DNA Ploidy and S-Phase Fraction in Carcinoma of the Gallbladder Related to Histopathology, Number of Gallstones and Survival 1

Ulf Gustafsson,1 Curt Einarsson,2 Lennart C. Eriksson,3 Virgil Gadaleanu,4 Staffan Sahlin,1 and Bernhard Tribukait5

1Department of Surgery, Danderyd Hospital, Sweden
2Center for Gastroenterology, Huddinge University Hospital, Sweden
3Department of Pathology, Huddinge University Hospital, Sweden
4Department of Pathology, Malmö University Hospital, Sweden
5Department of Medical Radiation Biology, Karolinska Hospital, Karolinska Institutet, Stockholm, Sweden

Received 1 March 2000; Accepted 21 January 2002

Copyright © 2001 Hindawi Publishing Corporation. This is an open access article distributed under the Creative Commons Attribution License, which permits unrestricted use, distribution, and reproduction in any medium, provided the original work is properly cited.

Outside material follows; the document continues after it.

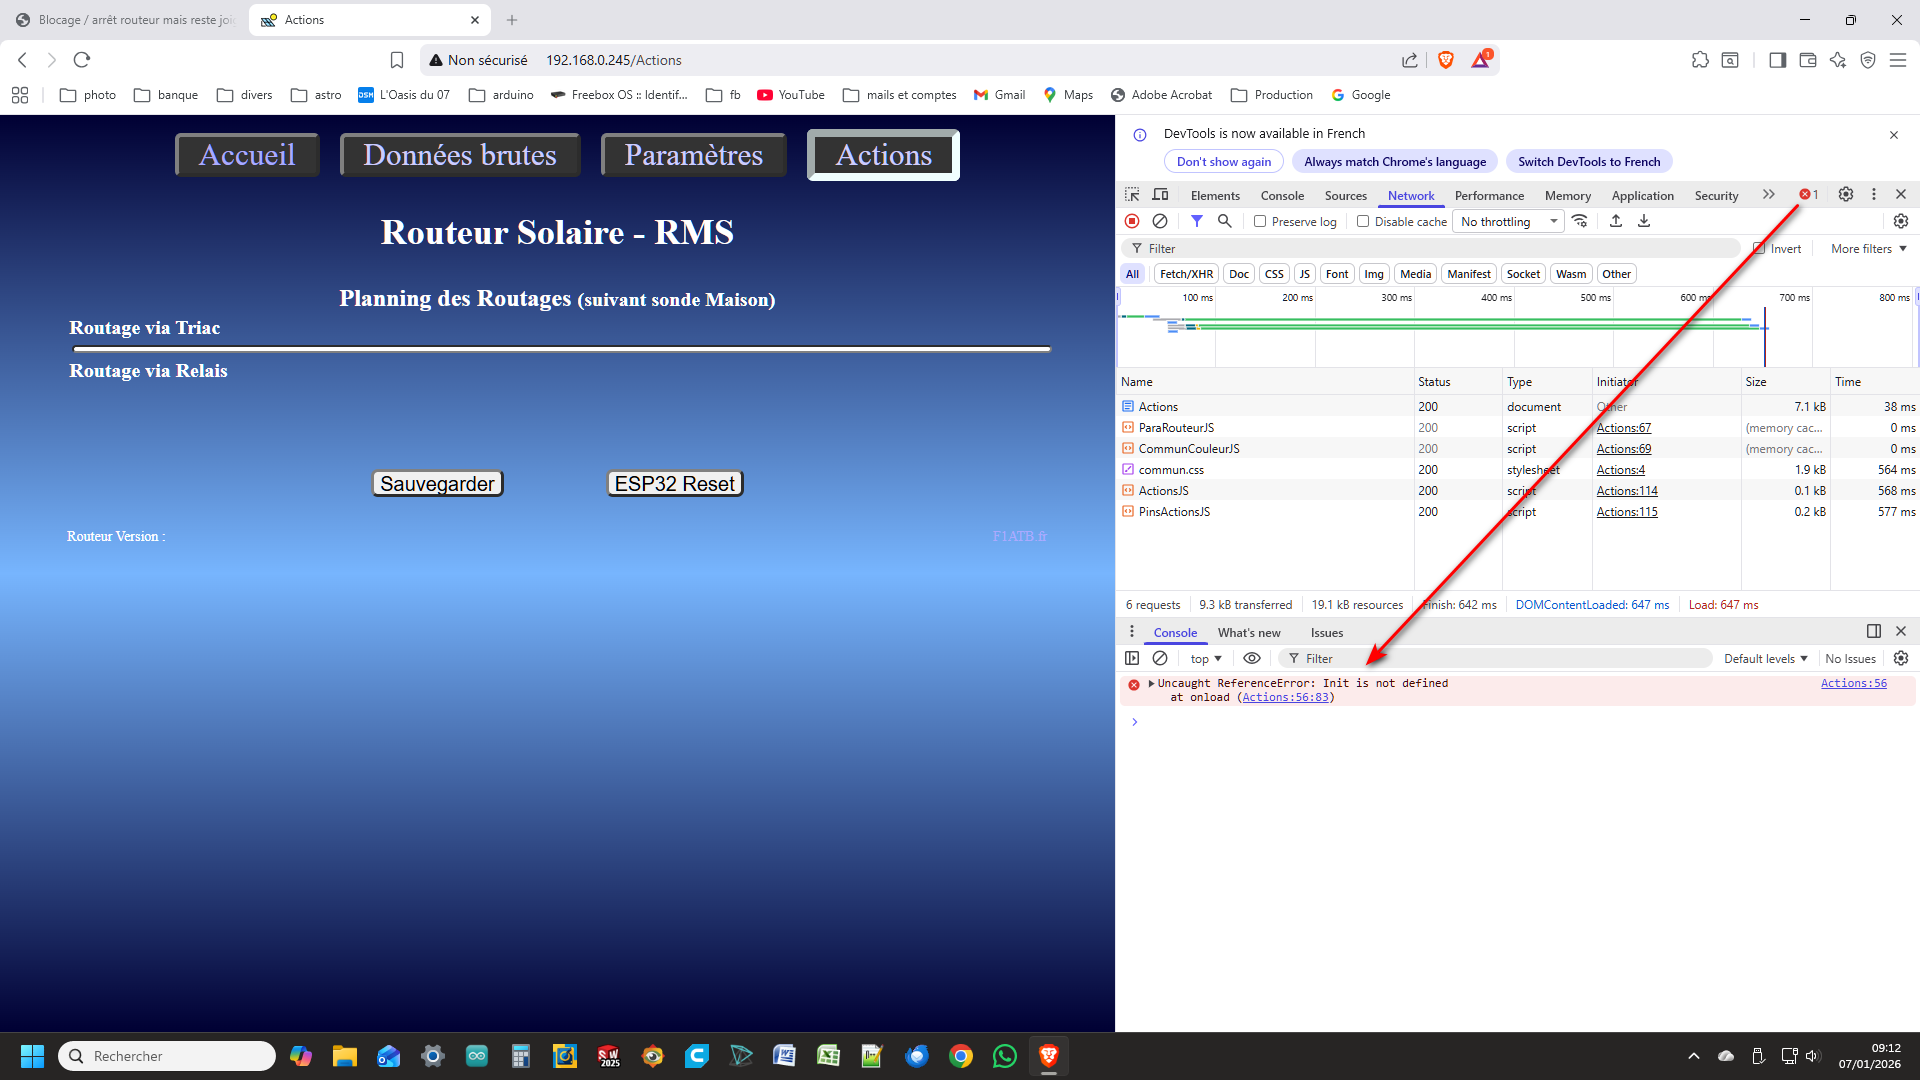1920x1080 pixels.
Task: Expand the Uncaught ReferenceError message triangle
Action: (1151, 684)
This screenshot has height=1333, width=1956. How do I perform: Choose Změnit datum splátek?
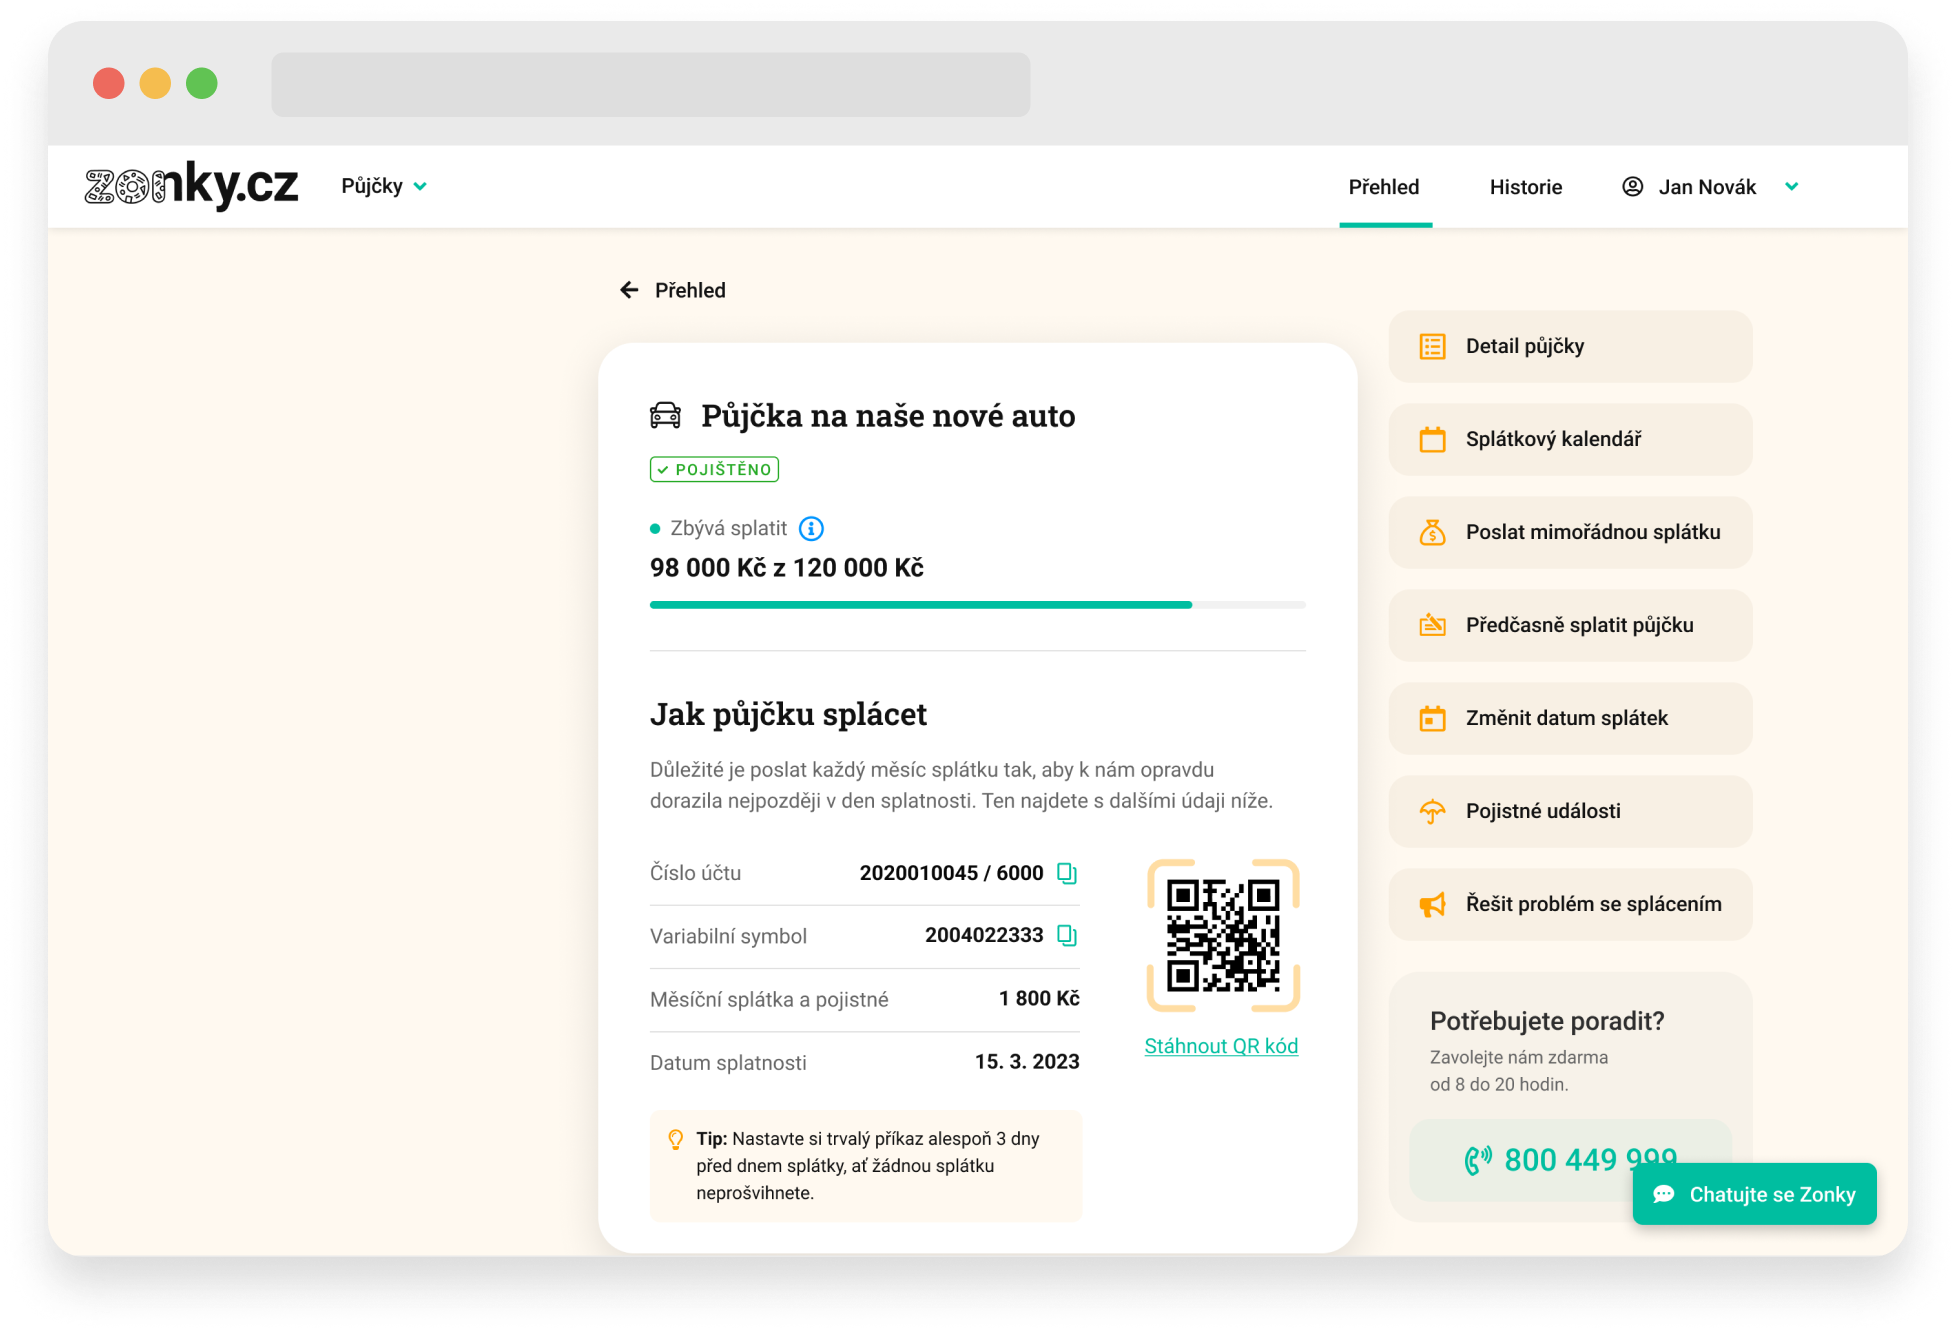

Gallstones are a risk factor for the development of gallbladder cancer. We studied DNA ploidy and cell cycle composition by flow cytometry in archival specimens from 52 gall bladder carcinomas in relation to histopathological grade, tumour stage, gallstone number and survival. 69% of the gallbladder carcinomas showed aneuploidy. All tumours with single stones (N=11) were aneuploid while only 61% of tumours with multiple stones (N=41) were aneuploid (p=0.002). DNA aneuploidy was related to increase in T‐category (p=0.01), grade (p=0.02), and nuclear pleomorphism (p=0.0005). The distribution of DNA ploidy shifted from tetraploid in low stage towards triploid positions in high stage tumours (p=0.02) combined with higher S‐phase values in triploid tumours (p=0.05). S‐phase fraction increased during development from normal tissue to dysplasia, cancer in situ and cancer in diploid cases (p=0.0002), and further at the change from diploid to aneuploid (p=0.004). At a median cancer specific survival time of four months patients with diploid tumours had a better survival than those with aneuploid tumours (p=0.02). In multivariate analysis of the tumour characteristic, only T‐category and tumour grade were independent prognostic factors. The shift from diploid to aneuploid and the further shift of ploidy within aneuploid tumours are in agreement with the concept of a clonal development of gallbladder cancer. These changes are combined with a stepwise increase in the fraction of S‐phase cells. Low frequency of symptoms in single stone patients may be the reason for detection of malignancy at a late stage of tumour development.